Wednesday 21 October 2015

Cole Swensen's The Glass Age (Alice James Books, 2007), second selection

Here are some favourite passages from the book's second and third sections (of three). I find it a difficult work to excerpt from, as some of its felicity comes from longer threads and their concatenous developments.

from "The Glass Act":

        He said open

and everything he painted then opened
a woman sewing
enters in infinite gradations, the white
that never gets there
               who, alone in a house with light,
built his house entirely of doors.



has slipped, is now offset, and now the street and the windows comprise a single living thing, which makes it come out in color.


Bonnard had a double fixation: saturated color and utter transparency. Not so much opposites as an immanent collision of the present until it's tangible. Cracked open to reveal at its center, a verb.


from the final section, "Glazier, Glazier":

When I was a child, I had a glass kite. Said the child staring out the window of the speeding train.
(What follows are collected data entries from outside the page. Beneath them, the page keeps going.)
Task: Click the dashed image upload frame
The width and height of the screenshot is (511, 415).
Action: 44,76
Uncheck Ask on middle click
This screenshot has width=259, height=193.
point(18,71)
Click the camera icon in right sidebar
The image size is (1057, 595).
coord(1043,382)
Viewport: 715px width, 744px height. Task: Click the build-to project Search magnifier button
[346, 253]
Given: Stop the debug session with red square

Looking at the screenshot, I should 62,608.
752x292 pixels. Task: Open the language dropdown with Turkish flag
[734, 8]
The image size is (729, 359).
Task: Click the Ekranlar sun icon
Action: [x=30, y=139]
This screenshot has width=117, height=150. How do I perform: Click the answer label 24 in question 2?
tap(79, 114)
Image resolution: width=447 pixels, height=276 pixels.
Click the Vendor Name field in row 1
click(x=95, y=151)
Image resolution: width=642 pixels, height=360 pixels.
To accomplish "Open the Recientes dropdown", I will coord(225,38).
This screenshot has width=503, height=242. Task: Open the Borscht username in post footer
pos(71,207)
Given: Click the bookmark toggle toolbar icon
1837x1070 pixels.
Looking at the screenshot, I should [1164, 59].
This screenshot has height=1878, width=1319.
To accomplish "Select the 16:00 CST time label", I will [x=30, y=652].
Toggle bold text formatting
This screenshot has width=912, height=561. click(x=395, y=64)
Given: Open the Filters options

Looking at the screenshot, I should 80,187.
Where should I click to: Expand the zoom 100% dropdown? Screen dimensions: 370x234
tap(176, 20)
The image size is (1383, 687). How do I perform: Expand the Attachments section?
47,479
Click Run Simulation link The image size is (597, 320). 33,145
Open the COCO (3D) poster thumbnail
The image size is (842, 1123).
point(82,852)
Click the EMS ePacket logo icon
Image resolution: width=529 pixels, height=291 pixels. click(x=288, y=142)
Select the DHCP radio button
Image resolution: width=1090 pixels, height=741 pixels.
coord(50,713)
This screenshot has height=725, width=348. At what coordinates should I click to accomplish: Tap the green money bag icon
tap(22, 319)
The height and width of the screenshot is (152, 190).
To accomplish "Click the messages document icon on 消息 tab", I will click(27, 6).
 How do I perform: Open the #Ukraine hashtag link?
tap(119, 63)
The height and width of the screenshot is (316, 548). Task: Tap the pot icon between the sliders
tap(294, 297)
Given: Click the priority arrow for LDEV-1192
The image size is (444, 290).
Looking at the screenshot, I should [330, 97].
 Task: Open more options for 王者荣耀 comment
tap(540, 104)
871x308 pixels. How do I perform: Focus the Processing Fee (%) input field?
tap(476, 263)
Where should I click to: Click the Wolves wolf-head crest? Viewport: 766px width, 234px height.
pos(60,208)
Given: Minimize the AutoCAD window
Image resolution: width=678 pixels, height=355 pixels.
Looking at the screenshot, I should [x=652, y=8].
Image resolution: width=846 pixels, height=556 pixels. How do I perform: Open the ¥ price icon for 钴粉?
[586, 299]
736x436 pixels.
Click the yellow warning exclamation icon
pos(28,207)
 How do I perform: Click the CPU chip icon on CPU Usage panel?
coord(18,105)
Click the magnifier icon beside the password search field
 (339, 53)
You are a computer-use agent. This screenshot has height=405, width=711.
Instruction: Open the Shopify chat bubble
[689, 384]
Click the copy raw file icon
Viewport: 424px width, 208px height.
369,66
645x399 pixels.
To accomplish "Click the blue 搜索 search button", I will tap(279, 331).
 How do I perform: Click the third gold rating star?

While in France, they built whole mansions of glass;
called orangerie or serres or vies, a conservatory can be

made, paned, claimed

I grew a lemon from a forest of thieves; I grieve

still for the infinitesimal

difference between
what you can see and what you cannot see


Geometry with imprecision at its heart
as the circle always veers in its infinity. Necessity.


Every window implies a blind spot--it's the air, the percentage of air in every scene; the portion that can't be seen lying over everything. The unveiled veil.


One of Bonnard's last paintings is titled The Small Window and shows, through an open window that frames three sides of the painting, another window, red, and at a distance, a suggestion of a building or maybe by now a window alone, a thriving shore.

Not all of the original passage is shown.